Re: Review of EMMA usage in the Speech API (first editor's draft) from Jerry Carter on 2012-06-15 (public-speech-api@w3.org from June 2012)

From: Jerry Carter <jerry@jerrycarter.org>
Date: Fri, 15 Jun 2012 07:06:31 -0400
To: Satish S <satish@google.com>
Cc: Deborah Dahl <dahl@conversational-technologies.com>, public-speech-api@w3.org
Message-Id: <E8D95758-7A7D-4599-AABE-266F717A1A1F@jerrycarter.org>
On Jun 15, 2012, at 5:06 AM, Satish S wrote:
> Is this roughly what you had in mind?
> 
> 
> I understood what Jerry wrote as
> - There is a local recognizer, probably with a device specific grammar such as contacts and apps
> - There is a remote recognizer that caters to a much wider scope
> The UA would send audio to both and combine the results to deliver to Javascript
> 
> Jerry, could you clarify which use case you meant? The language I proposed was aimed towards a recognizer sitting outside the UA and generating EMMA data in which case it seemed appropriate that the UA would pass it through unmodified.
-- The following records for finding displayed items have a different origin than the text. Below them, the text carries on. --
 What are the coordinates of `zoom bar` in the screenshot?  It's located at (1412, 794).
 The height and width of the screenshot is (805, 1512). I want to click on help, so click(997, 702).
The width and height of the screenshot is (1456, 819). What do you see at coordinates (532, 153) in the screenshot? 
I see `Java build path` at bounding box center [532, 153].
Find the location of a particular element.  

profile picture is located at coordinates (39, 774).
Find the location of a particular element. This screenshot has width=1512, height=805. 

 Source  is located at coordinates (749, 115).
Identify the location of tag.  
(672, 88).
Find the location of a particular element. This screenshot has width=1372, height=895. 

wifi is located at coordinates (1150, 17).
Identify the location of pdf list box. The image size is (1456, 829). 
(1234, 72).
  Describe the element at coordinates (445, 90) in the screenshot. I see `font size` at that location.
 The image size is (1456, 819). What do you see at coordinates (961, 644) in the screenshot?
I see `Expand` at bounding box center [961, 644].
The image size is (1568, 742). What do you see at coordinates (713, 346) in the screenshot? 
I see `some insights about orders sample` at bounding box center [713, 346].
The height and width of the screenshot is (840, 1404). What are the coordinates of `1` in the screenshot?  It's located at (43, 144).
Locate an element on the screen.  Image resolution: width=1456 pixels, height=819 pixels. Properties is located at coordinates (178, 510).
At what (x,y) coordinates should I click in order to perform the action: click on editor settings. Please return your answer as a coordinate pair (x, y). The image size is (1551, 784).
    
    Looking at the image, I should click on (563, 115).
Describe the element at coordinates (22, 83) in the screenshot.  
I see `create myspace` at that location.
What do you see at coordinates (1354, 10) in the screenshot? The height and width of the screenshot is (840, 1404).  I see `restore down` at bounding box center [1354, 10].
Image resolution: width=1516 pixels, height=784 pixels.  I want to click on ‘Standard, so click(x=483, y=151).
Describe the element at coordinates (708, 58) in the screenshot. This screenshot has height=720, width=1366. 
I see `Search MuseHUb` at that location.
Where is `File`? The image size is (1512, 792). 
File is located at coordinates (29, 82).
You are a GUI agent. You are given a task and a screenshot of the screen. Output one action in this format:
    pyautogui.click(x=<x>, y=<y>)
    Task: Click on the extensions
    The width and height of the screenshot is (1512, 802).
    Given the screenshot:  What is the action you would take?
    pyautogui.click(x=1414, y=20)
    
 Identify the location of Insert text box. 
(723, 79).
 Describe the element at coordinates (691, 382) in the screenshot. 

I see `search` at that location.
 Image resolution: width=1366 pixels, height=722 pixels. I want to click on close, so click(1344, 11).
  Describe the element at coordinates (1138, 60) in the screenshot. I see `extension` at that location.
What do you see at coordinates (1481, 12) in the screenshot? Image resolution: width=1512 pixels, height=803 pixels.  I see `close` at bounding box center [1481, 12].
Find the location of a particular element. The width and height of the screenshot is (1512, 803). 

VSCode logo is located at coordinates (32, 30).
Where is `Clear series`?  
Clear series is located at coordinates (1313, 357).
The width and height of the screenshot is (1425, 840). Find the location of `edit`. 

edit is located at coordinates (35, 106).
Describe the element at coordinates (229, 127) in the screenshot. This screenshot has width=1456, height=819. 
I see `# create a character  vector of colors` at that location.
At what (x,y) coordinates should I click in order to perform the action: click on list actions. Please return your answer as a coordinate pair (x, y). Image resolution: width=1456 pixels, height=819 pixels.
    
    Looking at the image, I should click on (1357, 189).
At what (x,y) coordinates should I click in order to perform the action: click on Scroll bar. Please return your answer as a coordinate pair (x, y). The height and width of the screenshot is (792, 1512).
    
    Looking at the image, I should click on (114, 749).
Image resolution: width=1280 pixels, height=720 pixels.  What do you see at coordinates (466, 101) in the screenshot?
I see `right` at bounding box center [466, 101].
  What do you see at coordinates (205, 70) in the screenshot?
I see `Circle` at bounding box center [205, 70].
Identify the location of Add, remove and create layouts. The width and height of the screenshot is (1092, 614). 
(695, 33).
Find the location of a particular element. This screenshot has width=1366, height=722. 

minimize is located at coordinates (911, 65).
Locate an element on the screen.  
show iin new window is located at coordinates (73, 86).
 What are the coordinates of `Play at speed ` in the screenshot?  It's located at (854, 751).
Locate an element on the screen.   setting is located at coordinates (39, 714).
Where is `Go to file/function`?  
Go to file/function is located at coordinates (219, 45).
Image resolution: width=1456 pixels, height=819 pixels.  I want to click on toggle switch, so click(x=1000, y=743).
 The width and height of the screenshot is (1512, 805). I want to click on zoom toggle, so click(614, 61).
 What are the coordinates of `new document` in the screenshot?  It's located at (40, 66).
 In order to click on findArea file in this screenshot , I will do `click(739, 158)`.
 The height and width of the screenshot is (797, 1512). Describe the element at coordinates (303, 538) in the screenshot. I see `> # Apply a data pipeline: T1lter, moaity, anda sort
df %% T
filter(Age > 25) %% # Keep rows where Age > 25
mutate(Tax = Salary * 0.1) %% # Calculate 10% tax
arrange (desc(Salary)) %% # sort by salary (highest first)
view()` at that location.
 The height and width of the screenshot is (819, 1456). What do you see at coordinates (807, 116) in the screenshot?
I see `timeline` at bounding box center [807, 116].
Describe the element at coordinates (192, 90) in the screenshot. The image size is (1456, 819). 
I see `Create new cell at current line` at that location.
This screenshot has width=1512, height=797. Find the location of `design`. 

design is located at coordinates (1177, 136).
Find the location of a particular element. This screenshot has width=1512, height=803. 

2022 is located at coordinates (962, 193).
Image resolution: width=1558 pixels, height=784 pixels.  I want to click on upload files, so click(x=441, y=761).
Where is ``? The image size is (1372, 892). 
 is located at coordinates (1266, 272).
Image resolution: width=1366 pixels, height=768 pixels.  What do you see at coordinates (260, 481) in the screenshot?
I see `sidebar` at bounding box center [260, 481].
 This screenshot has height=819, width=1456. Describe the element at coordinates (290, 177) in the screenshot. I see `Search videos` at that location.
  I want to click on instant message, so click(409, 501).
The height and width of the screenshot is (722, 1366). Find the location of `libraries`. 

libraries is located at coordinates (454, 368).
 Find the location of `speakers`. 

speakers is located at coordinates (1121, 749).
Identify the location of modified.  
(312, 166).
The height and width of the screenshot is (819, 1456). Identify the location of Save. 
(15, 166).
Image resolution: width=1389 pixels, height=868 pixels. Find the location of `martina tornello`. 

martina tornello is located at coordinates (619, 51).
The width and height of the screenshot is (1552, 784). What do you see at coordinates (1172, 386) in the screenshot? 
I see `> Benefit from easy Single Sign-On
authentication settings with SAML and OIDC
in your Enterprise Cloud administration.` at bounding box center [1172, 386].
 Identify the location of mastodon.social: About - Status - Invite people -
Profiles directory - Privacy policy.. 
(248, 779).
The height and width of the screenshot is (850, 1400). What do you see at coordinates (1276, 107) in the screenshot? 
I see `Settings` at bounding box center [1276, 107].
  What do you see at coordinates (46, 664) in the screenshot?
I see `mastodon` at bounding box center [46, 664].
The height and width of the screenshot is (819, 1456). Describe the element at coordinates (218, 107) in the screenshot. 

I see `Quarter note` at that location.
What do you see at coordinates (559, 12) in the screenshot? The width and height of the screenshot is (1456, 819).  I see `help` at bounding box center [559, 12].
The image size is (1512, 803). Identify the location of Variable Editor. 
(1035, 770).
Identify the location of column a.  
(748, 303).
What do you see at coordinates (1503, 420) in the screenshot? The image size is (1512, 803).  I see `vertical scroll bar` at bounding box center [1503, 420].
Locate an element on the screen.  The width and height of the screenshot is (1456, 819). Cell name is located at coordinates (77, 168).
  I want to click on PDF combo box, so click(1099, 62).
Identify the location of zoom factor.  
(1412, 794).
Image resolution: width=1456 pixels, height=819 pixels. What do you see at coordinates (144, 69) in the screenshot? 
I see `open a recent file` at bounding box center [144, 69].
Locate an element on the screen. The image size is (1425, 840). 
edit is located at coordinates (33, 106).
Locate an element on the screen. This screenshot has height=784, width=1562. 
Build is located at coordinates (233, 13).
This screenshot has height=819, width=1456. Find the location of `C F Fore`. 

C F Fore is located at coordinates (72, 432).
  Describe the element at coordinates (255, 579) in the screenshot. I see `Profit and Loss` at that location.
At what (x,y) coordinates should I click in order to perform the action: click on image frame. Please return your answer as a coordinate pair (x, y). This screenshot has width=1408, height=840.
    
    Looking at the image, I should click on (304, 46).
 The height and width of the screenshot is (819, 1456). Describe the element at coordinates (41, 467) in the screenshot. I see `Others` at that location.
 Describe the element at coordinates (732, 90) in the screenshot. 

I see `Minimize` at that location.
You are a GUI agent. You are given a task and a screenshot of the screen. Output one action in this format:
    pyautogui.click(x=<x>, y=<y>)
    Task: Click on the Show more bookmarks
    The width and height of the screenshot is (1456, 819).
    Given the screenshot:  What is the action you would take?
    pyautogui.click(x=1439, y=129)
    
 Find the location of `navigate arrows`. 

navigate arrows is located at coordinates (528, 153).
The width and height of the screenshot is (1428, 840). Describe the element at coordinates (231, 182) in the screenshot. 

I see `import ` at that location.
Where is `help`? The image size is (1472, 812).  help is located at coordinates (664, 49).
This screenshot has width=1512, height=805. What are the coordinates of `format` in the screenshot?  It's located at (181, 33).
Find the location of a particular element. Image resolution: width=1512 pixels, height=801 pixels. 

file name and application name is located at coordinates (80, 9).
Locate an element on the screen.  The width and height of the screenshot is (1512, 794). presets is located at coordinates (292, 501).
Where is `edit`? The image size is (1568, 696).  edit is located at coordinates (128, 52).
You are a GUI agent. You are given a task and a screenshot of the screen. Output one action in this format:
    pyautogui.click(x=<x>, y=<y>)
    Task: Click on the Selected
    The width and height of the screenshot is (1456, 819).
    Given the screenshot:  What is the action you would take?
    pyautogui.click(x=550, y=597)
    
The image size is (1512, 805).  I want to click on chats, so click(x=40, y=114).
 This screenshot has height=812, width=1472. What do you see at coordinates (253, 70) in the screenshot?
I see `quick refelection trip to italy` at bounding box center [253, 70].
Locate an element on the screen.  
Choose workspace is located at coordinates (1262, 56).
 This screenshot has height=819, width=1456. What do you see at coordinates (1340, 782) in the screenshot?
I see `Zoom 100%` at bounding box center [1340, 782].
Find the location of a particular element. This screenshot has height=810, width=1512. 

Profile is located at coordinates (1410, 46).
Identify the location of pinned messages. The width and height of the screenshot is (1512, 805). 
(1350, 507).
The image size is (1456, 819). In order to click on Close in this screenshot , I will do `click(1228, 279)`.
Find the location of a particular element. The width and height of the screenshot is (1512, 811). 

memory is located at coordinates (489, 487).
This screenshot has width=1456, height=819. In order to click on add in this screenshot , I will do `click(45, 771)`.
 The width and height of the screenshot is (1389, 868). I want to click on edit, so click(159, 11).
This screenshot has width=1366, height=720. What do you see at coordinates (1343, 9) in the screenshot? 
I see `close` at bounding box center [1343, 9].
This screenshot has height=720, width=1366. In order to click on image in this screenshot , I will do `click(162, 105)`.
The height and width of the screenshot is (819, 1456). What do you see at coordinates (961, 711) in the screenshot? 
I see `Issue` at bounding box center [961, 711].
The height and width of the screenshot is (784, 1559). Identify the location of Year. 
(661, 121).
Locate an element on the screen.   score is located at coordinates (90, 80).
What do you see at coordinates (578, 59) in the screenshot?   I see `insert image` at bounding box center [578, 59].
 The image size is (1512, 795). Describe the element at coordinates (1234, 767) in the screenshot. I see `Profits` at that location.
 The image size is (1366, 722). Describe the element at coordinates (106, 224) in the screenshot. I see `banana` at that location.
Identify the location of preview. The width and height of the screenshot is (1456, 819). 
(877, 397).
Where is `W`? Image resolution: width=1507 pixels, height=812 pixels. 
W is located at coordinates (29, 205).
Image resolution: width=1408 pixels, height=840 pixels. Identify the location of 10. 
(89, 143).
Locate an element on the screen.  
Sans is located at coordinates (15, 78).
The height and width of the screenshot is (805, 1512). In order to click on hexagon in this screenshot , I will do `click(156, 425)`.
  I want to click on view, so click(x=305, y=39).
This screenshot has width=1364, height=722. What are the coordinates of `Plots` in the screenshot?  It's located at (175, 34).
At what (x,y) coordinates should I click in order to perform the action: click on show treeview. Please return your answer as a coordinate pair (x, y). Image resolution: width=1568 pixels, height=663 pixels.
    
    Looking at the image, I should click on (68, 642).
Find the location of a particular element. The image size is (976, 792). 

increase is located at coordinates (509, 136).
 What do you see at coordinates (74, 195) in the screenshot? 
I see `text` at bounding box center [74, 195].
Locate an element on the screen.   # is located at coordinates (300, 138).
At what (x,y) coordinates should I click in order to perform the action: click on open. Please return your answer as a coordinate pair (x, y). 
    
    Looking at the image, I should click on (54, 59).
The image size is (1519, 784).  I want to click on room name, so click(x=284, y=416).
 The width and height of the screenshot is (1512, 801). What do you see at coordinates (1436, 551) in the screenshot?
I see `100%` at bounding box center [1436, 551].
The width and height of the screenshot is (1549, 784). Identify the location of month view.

If the UA is indeed generating EMMA data (whether combining from multiple recognizers or where the recognizer doesn't give EMMA data) it should be allowed to do so.

Your understanding is correct.  I've seen different architectures used.  

Most often, there is a single vendor providing a single recognizer (either on device or in the cloud).   Also common, a single vendor will provide a consolidated product in which on device and in cloud resources are used together.  Here the interface may generate a single result which the UA would be free to pass along as-is.  In either case, the vendor will argue for using their result directly.

Then, there are rarer but real cases (e.g. certain Samsung products), where multiple venders are used in combination or as alternatives.  When used in combination, a consolidated recognition result would be generated outside what I think of as the recognition resource.  When used as alternatives, the results might be restructured or altered with the goal of providing consistent content or formats for developers.  Either way, some entity is preparing the final EMMA result.  Coming from the media resource side, I think of that entity as the UA.  Someone from the UA side might very well think of that as being just a different recognition resource!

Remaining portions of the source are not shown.